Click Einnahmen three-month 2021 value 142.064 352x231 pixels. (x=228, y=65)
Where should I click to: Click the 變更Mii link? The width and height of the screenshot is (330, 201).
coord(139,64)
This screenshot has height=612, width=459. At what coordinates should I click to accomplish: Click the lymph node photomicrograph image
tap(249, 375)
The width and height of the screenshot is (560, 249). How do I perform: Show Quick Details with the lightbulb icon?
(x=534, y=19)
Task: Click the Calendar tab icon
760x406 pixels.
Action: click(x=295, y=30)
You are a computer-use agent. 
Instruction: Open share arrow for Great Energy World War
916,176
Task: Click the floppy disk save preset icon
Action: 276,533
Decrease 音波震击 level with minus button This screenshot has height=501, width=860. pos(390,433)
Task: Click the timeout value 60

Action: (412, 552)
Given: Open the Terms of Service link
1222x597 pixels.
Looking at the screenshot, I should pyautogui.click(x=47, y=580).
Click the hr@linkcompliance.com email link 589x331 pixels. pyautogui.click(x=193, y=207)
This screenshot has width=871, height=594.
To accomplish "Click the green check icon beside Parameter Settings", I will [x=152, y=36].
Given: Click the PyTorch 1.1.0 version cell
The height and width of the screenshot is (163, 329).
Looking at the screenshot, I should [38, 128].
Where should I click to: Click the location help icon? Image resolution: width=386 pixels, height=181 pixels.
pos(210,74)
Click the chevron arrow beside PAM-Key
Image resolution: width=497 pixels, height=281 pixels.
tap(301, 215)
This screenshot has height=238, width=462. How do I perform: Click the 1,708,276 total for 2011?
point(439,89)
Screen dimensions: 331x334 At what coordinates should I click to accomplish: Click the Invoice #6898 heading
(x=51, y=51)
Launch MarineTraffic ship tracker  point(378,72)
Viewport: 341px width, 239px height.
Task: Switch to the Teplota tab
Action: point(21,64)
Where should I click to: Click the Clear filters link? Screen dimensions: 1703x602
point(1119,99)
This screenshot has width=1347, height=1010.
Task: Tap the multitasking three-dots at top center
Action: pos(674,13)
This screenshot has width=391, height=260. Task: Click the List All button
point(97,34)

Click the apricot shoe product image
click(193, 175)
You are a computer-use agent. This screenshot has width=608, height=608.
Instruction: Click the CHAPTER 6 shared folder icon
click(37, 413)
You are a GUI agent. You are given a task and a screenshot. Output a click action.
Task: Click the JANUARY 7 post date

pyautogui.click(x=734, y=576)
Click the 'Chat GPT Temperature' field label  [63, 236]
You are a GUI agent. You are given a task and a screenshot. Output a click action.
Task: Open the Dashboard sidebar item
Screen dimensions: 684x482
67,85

▸ AIM OF THE EXERCISE:
Reproduce every line of the data exactly as it was written.

▸ TASK RESULT:
Click Einnahmen three-month 2021 value 142.064 352x231 pixels. (x=228, y=65)
Where should I click to: Click the 變更Mii link? The width and height of the screenshot is (330, 201).
coord(139,64)
This screenshot has height=612, width=459. At what coordinates should I click to accomplish: Click the lymph node photomicrograph image
tap(249, 375)
The width and height of the screenshot is (560, 249). How do I perform: Show Quick Details with the lightbulb icon?
(x=534, y=19)
Task: Click the Calendar tab icon
760x406 pixels.
Action: click(x=295, y=30)
You are a computer-use agent. 
Instruction: Open share arrow for Great Energy World War
916,176
Task: Click the floppy disk save preset icon
Action: 276,533
Decrease 音波震击 level with minus button This screenshot has height=501, width=860. pos(390,433)
Task: Click the timeout value 60

Action: (412, 552)
Given: Open the Terms of Service link
1222x597 pixels.
Looking at the screenshot, I should pyautogui.click(x=47, y=580).
Click the hr@linkcompliance.com email link 589x331 pixels. pyautogui.click(x=193, y=207)
This screenshot has width=871, height=594.
To accomplish "Click the green check icon beside Parameter Settings", I will [x=152, y=36].
Given: Click the PyTorch 1.1.0 version cell
The height and width of the screenshot is (163, 329).
Looking at the screenshot, I should [38, 128].
Where should I click to: Click the location help icon? Image resolution: width=386 pixels, height=181 pixels.
pos(210,74)
Click the chevron arrow beside PAM-Key
Image resolution: width=497 pixels, height=281 pixels.
tap(301, 215)
This screenshot has height=238, width=462. How do I perform: Click the 1,708,276 total for 2011?
point(439,89)
Screen dimensions: 331x334 At what coordinates should I click to accomplish: Click the Invoice #6898 heading
(x=51, y=51)
Launch MarineTraffic ship tracker  point(378,72)
Viewport: 341px width, 239px height.
Task: Switch to the Teplota tab
Action: point(21,64)
Where should I click to: Click the Clear filters link? Screen dimensions: 1703x602
point(1119,99)
This screenshot has width=1347, height=1010.
Task: Tap the multitasking three-dots at top center
Action: pos(674,13)
This screenshot has width=391, height=260. Task: Click the List All button
point(97,34)

Click the apricot shoe product image
click(193, 175)
You are a computer-use agent. This screenshot has width=608, height=608.
Instruction: Click the CHAPTER 6 shared folder icon
click(37, 413)
You are a GUI agent. You are given a task and a screenshot. Output a click action.
Task: Click the JANUARY 7 post date

pyautogui.click(x=734, y=576)
Click the 'Chat GPT Temperature' field label  [63, 236]
You are a GUI agent. You are given a task and a screenshot. Output a click action.
Task: Open the Dashboard sidebar item
Screen dimensions: 684x482
67,85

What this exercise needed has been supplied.